[DATASET RECORDS start]

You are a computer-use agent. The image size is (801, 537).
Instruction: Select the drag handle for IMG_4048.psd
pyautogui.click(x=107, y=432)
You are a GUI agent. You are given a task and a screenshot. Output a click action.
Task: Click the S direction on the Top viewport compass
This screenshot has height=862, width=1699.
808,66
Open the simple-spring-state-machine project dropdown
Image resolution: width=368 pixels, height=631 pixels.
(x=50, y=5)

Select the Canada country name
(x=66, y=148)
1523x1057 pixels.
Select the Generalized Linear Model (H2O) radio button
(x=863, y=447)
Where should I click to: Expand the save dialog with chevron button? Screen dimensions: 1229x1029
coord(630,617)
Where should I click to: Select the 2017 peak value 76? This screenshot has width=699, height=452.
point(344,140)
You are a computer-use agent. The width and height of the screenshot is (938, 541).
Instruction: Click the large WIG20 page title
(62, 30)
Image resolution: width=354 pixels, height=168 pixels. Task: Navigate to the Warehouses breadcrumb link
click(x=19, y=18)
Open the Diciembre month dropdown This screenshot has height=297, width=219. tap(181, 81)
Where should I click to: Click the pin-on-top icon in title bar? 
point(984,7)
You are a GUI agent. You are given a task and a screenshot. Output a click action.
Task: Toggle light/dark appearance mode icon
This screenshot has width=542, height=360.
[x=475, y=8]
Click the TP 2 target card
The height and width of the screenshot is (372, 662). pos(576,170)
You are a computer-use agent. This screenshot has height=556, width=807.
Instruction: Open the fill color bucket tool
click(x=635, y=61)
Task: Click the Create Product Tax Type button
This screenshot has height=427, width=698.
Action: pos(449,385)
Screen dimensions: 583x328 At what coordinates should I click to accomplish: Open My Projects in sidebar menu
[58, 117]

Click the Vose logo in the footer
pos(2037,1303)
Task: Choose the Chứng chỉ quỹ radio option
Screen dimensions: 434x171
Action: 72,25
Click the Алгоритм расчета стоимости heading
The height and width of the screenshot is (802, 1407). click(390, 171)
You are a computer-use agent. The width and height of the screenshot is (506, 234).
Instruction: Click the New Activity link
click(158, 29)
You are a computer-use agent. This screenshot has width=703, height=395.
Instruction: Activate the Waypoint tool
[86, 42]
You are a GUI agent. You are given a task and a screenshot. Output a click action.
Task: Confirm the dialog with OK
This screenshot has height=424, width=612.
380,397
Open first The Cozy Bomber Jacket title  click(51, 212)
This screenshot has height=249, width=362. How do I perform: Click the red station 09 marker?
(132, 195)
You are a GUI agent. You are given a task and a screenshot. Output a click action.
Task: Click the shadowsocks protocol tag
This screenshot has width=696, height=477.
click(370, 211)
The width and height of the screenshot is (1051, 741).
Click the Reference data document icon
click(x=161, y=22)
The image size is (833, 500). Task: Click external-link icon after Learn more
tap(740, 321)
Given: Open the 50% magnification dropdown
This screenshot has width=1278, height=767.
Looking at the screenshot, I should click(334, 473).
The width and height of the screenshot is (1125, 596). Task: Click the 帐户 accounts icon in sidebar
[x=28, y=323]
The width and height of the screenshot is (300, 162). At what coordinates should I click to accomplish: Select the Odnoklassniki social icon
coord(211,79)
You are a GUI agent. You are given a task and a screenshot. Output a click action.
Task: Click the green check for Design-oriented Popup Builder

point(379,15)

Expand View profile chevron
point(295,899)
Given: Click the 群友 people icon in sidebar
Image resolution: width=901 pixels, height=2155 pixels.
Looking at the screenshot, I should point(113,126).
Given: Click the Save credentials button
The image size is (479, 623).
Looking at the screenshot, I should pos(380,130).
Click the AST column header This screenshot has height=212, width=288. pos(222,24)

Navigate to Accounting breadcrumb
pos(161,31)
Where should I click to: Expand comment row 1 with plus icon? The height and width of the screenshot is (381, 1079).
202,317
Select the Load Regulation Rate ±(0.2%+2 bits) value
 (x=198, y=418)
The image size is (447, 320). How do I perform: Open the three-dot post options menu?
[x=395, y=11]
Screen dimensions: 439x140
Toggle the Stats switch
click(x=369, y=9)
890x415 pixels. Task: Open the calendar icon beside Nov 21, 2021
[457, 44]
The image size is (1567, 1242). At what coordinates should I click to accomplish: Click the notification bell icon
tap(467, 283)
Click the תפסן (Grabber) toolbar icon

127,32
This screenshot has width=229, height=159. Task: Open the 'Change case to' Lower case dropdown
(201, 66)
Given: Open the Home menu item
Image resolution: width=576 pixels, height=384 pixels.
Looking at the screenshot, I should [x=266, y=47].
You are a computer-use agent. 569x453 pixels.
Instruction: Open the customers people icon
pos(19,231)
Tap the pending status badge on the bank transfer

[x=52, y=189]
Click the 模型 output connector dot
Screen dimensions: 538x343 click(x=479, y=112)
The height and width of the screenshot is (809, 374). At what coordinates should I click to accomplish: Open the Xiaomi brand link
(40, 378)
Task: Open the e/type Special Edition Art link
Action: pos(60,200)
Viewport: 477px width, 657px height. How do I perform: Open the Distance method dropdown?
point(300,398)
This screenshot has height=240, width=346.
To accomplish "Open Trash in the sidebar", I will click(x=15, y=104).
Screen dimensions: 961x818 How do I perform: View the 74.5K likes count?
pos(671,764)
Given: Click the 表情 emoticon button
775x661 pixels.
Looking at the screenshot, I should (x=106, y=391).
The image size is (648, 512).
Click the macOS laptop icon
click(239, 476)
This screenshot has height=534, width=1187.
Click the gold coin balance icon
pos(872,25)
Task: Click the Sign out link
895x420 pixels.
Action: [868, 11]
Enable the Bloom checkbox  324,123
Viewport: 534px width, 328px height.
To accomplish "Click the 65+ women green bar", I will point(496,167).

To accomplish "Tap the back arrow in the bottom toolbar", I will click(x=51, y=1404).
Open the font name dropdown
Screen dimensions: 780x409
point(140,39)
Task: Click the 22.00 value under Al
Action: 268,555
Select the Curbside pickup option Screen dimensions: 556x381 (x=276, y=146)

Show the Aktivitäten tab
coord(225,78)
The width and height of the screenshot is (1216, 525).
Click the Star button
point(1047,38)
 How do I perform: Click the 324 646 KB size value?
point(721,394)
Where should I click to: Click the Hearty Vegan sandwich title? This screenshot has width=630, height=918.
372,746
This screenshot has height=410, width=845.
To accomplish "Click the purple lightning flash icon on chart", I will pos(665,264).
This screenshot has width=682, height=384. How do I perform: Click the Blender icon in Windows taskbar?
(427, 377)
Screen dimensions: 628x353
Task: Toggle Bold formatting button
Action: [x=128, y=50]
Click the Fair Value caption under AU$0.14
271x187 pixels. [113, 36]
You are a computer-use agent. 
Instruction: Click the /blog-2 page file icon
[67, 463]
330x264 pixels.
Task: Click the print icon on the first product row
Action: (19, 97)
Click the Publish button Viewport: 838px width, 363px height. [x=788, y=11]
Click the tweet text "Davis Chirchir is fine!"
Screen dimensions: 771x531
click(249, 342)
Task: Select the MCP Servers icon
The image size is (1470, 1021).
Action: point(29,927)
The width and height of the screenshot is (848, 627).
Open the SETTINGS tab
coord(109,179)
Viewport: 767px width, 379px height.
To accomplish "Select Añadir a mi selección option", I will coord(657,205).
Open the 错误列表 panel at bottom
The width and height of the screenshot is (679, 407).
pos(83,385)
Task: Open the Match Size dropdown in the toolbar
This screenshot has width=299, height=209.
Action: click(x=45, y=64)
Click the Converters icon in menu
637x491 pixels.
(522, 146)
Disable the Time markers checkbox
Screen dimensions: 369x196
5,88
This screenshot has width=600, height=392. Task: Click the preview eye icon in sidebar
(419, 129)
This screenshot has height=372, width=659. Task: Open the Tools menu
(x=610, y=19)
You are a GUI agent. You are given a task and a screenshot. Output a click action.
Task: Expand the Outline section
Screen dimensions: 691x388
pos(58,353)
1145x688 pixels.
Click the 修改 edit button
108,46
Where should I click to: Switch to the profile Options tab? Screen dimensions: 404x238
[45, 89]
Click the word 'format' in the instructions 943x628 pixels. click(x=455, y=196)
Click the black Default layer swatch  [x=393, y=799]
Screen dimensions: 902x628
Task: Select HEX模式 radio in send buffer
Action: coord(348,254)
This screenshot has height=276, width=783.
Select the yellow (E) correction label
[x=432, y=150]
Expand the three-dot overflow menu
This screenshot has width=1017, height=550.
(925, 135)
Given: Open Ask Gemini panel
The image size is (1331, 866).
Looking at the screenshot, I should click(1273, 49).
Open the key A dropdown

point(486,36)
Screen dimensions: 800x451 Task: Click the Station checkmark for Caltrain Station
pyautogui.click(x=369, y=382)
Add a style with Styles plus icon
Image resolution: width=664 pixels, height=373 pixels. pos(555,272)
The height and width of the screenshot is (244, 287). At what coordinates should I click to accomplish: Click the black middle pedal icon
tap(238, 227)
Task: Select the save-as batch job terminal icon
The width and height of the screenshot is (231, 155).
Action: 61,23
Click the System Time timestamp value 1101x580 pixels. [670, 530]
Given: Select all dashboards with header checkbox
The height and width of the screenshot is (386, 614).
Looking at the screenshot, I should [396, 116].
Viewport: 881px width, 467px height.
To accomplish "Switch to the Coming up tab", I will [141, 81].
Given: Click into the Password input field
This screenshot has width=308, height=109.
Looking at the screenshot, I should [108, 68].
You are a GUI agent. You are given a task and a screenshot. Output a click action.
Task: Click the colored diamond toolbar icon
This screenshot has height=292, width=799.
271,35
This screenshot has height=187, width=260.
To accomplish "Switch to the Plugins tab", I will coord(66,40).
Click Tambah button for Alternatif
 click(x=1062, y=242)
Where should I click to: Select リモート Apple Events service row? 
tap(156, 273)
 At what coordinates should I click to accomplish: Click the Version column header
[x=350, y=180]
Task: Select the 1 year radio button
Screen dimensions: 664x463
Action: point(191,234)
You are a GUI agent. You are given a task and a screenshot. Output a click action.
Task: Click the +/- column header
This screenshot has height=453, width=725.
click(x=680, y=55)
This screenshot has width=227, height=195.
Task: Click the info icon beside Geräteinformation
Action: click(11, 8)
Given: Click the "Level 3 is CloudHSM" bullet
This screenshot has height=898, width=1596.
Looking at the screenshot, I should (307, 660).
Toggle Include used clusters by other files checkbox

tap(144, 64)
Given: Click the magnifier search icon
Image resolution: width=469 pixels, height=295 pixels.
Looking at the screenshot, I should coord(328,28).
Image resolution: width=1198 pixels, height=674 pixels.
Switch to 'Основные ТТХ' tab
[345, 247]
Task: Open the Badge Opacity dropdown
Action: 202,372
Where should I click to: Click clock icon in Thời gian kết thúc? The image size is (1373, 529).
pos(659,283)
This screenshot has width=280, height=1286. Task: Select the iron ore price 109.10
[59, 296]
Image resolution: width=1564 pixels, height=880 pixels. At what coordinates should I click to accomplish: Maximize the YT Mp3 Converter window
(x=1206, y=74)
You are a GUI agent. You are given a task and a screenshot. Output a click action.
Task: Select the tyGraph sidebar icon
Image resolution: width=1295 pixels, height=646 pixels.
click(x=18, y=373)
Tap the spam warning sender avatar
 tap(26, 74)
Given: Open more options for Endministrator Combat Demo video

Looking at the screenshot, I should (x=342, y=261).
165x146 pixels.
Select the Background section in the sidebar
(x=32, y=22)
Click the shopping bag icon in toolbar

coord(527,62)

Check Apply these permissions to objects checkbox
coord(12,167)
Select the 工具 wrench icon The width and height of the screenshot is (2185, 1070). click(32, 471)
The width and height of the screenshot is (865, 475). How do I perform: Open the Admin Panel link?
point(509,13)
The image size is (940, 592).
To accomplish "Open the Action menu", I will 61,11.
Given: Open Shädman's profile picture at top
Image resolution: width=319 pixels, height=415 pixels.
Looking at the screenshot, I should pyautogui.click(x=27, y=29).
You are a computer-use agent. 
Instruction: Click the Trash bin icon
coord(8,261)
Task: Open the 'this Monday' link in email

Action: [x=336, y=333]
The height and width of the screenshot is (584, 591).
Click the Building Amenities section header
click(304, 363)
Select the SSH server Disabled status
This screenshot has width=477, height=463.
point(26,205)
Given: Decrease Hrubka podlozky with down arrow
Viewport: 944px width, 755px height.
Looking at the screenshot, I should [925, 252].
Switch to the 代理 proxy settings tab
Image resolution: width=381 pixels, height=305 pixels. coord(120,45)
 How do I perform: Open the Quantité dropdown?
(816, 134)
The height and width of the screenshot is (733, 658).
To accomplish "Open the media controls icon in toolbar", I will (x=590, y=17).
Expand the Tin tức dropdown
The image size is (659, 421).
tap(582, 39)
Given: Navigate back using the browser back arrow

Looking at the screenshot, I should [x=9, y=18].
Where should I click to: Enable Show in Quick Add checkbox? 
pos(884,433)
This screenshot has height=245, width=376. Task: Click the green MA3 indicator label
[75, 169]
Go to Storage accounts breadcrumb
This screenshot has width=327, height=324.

[DATASET RECORDS end]

= GIVEN PROBLEM =
Update the rows from the start through the line containing "pyautogui.click(x=107, y=432)" by replacing "drag handle" with "resize grip", and give that stretch again with nothing else changed.

= SOLUTION TO THE PROBLEM =
You are a computer-use agent. The image size is (801, 537).
Instruction: Select the resize grip for IMG_4048.psd
pyautogui.click(x=107, y=432)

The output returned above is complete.